### Exercise prompt
The listing that follows should be copied in full, exactly as written.

+---+

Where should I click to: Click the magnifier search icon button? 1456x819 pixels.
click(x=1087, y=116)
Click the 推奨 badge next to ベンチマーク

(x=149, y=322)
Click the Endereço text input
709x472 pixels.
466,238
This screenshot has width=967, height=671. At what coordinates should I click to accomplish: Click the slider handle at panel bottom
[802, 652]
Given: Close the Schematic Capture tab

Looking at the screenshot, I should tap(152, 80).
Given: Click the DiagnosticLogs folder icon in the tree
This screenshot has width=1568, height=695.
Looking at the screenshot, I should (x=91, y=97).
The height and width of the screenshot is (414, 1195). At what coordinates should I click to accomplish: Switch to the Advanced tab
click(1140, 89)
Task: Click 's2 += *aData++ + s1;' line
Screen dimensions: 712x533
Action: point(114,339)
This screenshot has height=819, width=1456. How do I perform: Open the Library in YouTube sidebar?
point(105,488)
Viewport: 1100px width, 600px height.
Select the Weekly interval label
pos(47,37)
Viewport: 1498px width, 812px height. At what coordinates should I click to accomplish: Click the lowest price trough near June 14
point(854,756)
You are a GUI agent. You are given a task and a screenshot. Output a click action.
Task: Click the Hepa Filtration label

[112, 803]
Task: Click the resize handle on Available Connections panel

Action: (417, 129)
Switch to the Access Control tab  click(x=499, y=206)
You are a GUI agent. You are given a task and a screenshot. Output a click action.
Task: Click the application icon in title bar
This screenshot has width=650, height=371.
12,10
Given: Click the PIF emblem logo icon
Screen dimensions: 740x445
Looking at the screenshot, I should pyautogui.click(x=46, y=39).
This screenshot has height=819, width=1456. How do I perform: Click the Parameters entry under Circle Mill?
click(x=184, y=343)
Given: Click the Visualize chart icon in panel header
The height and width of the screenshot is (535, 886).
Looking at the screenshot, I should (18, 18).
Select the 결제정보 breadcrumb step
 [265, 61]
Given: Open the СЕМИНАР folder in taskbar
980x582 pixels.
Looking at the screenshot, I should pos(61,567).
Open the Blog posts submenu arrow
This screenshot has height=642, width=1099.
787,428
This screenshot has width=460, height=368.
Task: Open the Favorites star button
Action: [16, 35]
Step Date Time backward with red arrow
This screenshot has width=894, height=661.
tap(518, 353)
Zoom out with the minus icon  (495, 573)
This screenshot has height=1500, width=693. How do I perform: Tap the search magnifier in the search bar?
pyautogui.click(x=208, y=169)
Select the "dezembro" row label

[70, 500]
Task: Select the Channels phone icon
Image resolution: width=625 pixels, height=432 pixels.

+---+

### Response box
Where should I click to: Click the magnifier search icon button? 1456x819 pixels.
click(x=1087, y=116)
Click the 推奨 badge next to ベンチマーク

(x=149, y=322)
Click the Endereço text input
709x472 pixels.
466,238
This screenshot has width=967, height=671. At what coordinates should I click to accomplish: Click the slider handle at panel bottom
[802, 652]
Given: Close the Schematic Capture tab

Looking at the screenshot, I should tap(152, 80).
Given: Click the DiagnosticLogs folder icon in the tree
This screenshot has width=1568, height=695.
Looking at the screenshot, I should (x=91, y=97).
The height and width of the screenshot is (414, 1195). At what coordinates should I click to accomplish: Switch to the Advanced tab
click(1140, 89)
Task: Click 's2 += *aData++ + s1;' line
Screen dimensions: 712x533
Action: point(114,339)
This screenshot has height=819, width=1456. How do I perform: Open the Library in YouTube sidebar?
point(105,488)
Viewport: 1100px width, 600px height.
Select the Weekly interval label
pos(47,37)
Viewport: 1498px width, 812px height. At what coordinates should I click to accomplish: Click the lowest price trough near June 14
point(854,756)
You are a GUI agent. You are given a task and a screenshot. Output a click action.
Task: Click the Hepa Filtration label

[112, 803]
Task: Click the resize handle on Available Connections panel

Action: (417, 129)
Switch to the Access Control tab  click(x=499, y=206)
You are a GUI agent. You are given a task and a screenshot. Output a click action.
Task: Click the application icon in title bar
This screenshot has width=650, height=371.
12,10
Given: Click the PIF emblem logo icon
Screen dimensions: 740x445
Looking at the screenshot, I should pyautogui.click(x=46, y=39).
This screenshot has height=819, width=1456. How do I perform: Click the Parameters entry under Circle Mill?
click(x=184, y=343)
Given: Click the Visualize chart icon in panel header
The height and width of the screenshot is (535, 886).
Looking at the screenshot, I should (18, 18).
Select the 결제정보 breadcrumb step
 [265, 61]
Given: Open the СЕМИНАР folder in taskbar
980x582 pixels.
Looking at the screenshot, I should pos(61,567).
Open the Blog posts submenu arrow
This screenshot has height=642, width=1099.
787,428
This screenshot has width=460, height=368.
Task: Open the Favorites star button
Action: [16, 35]
Step Date Time backward with red arrow
This screenshot has width=894, height=661.
tap(518, 353)
Zoom out with the minus icon  (495, 573)
This screenshot has height=1500, width=693. How do I perform: Tap the search magnifier in the search bar?
pyautogui.click(x=208, y=169)
Select the "dezembro" row label

[70, 500]
Task: Select the Channels phone icon
Image resolution: width=625 pixels, height=432 pixels.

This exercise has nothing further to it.